Copy, exactly and without additions, every line in the records below from the one holding "Instruction: Select the" through the one holding "The width and height of the screenshot is (528, 490).", both ends included.

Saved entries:
============

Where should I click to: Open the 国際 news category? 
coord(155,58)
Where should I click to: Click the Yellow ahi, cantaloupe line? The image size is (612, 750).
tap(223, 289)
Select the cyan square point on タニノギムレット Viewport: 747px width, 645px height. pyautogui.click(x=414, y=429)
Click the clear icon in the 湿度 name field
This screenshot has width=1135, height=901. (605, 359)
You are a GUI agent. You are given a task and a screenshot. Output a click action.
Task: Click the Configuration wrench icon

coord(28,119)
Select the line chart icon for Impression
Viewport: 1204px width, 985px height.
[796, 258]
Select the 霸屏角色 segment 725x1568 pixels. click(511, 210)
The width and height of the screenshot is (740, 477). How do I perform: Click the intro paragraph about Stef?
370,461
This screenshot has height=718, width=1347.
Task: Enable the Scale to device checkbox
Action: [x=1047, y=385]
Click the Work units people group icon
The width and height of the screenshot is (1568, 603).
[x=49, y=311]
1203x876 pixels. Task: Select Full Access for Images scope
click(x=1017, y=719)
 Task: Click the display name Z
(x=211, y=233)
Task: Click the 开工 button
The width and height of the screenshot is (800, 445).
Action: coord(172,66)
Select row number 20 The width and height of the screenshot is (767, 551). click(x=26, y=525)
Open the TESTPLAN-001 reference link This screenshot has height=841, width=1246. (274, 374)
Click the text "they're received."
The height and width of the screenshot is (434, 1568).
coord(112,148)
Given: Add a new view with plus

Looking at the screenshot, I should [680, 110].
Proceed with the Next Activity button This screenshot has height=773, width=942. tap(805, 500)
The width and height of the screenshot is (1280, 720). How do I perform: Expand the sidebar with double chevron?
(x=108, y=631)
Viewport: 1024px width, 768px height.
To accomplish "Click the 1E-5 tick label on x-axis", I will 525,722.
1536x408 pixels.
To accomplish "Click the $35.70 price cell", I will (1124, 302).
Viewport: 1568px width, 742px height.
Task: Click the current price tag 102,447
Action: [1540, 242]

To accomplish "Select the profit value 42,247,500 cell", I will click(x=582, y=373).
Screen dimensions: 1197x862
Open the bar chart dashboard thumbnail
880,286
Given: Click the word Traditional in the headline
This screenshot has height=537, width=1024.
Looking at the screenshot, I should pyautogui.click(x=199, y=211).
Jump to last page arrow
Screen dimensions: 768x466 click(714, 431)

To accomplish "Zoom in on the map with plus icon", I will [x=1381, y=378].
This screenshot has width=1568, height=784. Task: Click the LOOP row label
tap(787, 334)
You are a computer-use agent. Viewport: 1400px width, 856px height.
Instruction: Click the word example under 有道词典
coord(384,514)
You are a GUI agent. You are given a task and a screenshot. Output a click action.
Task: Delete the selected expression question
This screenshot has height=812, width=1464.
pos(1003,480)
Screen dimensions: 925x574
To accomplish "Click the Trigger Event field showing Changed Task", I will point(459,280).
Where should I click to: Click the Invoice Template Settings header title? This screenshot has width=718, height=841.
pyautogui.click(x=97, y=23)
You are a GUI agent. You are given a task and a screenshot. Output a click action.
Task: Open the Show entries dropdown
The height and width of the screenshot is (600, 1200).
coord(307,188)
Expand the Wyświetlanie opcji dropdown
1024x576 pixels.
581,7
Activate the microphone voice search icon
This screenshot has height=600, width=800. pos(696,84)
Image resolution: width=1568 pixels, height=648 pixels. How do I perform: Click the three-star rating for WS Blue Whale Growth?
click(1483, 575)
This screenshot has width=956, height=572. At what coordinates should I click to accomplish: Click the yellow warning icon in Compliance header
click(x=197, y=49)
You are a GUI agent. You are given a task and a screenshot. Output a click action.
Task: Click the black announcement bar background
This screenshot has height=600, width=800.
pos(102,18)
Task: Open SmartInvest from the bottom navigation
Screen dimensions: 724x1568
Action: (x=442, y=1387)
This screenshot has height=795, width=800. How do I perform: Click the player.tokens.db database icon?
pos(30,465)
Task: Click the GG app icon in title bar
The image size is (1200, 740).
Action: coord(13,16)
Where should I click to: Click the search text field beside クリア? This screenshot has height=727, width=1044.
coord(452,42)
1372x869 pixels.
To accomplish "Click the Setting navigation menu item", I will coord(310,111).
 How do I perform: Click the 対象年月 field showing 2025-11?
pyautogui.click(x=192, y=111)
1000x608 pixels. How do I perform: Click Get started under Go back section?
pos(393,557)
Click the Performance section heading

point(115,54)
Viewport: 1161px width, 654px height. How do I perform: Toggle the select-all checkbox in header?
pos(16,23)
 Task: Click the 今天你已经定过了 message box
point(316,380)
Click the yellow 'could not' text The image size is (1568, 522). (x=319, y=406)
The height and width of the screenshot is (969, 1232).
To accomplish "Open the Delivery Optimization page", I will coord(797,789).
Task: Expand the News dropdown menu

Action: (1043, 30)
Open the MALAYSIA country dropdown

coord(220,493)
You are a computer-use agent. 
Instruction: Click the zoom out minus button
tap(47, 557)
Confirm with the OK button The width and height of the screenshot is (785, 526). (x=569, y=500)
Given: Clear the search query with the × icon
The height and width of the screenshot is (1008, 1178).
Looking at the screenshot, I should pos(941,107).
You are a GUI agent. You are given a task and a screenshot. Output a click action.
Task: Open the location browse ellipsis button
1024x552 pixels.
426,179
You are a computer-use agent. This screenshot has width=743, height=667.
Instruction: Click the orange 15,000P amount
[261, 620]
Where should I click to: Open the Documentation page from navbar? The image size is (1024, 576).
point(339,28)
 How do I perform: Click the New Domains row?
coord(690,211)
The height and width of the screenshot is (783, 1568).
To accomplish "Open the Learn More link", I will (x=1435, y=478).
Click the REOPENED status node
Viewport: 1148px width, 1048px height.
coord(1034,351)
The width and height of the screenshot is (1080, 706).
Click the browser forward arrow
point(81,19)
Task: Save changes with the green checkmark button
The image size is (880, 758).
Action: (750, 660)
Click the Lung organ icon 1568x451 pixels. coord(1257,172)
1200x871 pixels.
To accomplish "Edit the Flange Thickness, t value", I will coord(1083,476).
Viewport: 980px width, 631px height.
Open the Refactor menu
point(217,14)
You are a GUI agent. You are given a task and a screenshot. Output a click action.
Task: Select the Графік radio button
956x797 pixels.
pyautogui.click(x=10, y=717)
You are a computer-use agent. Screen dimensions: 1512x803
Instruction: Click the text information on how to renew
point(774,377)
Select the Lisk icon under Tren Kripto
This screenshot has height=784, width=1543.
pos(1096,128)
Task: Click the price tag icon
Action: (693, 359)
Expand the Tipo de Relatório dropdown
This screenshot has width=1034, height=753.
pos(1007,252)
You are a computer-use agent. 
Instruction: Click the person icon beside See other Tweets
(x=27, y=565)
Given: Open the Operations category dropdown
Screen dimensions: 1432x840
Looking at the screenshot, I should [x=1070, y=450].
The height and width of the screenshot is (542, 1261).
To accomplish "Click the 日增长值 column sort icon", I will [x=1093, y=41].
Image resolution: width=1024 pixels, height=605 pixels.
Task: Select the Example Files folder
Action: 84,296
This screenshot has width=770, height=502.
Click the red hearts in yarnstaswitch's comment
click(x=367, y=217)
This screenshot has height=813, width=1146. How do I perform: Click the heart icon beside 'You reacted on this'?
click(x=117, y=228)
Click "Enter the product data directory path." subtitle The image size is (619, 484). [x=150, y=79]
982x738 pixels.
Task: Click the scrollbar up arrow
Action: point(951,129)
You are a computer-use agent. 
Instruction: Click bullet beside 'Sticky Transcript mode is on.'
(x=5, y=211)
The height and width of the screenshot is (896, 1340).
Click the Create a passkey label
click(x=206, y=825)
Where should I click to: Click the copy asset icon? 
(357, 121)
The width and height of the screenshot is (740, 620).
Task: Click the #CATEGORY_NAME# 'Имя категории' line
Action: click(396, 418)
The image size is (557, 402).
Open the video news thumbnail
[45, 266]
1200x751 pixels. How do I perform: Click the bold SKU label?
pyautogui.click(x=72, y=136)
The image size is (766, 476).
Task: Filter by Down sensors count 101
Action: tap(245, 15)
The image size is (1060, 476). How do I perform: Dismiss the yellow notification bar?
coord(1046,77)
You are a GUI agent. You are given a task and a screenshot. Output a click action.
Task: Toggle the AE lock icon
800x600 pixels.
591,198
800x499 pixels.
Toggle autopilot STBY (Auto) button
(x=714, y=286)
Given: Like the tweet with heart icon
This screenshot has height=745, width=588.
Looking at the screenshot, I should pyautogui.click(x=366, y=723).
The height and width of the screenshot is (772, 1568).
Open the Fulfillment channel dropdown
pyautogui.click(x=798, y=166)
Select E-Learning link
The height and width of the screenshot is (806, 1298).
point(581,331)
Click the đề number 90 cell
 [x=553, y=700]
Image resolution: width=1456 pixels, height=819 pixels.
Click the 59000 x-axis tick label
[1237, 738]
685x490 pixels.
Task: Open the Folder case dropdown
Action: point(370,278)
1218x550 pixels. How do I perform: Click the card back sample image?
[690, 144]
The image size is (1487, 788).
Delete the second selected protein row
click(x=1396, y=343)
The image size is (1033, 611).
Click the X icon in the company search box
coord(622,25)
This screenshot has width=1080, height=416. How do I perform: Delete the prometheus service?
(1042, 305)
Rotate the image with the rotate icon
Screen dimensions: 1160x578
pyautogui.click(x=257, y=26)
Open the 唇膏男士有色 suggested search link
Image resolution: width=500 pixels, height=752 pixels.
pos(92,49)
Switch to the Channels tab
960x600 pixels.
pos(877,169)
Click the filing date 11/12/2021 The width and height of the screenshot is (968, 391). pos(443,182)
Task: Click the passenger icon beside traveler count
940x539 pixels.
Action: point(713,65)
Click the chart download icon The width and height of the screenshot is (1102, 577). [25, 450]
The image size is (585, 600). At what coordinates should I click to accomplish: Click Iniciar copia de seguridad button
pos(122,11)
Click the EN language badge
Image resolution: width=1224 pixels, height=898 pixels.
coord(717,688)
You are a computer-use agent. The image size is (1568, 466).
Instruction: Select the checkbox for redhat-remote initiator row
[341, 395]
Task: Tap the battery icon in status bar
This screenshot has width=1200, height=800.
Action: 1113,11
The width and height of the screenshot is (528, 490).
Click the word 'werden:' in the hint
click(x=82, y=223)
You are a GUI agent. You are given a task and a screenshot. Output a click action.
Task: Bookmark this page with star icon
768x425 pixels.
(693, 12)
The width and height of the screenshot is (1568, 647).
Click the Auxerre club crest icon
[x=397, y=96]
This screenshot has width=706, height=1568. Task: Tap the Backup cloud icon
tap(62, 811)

============

## RESPONSE TO THIS EXERCISE
Instruction: Select the checkbox for redhat-remote initiator row
[341, 395]
Task: Tap the battery icon in status bar
This screenshot has width=1200, height=800.
Action: 1113,11
The width and height of the screenshot is (528, 490).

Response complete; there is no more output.